WHAT YOU WILL DO:
Check each line of the material below for "text" and copy those where it appears.

====== EXERCISE MATERIALS

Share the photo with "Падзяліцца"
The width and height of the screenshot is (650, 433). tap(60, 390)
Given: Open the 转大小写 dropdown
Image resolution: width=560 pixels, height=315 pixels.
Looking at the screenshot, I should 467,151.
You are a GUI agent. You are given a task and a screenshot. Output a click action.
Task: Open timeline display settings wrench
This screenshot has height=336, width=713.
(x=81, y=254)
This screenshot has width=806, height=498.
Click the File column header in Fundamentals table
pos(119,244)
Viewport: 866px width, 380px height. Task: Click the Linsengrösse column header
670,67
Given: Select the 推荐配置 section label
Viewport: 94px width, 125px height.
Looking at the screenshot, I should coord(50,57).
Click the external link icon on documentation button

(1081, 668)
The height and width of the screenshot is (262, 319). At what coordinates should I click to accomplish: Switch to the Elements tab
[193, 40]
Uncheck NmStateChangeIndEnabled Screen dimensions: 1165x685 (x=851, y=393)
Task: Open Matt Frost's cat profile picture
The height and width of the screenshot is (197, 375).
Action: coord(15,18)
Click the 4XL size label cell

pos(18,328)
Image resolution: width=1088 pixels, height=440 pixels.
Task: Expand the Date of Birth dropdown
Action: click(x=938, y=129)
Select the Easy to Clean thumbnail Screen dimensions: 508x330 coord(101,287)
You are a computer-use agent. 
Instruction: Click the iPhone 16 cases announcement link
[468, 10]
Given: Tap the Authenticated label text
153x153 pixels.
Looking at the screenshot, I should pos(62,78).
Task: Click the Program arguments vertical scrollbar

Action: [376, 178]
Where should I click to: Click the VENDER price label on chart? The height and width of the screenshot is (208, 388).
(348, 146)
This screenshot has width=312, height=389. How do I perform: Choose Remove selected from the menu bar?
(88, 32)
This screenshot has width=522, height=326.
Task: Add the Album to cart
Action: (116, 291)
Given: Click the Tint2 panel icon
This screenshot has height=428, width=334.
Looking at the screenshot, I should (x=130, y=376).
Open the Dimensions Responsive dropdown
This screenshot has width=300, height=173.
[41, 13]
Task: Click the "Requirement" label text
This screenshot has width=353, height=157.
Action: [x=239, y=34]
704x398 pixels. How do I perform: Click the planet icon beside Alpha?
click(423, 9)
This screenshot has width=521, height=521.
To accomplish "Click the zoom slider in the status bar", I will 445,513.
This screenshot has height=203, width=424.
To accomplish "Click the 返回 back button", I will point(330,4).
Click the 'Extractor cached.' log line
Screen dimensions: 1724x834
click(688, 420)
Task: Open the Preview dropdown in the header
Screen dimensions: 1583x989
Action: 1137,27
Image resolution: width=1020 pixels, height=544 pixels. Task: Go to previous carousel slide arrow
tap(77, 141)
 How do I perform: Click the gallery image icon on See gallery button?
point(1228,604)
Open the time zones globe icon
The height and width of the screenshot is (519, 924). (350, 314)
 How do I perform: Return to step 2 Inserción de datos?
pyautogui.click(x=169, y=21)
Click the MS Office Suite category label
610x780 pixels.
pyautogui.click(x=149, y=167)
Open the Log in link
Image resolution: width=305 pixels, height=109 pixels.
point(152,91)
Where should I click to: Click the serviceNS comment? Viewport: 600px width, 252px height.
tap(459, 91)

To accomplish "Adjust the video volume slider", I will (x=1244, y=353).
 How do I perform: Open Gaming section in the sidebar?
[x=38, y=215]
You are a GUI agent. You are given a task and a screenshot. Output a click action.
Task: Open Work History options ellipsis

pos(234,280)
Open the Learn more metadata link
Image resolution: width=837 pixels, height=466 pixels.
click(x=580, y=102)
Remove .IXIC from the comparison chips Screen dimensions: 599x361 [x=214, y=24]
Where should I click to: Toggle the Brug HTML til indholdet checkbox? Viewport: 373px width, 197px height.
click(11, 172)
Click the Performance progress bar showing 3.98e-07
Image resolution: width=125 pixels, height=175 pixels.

============

ANSWER SECTION:
Given: Tap the Authenticated label text
Task: Click the "Requirement" label text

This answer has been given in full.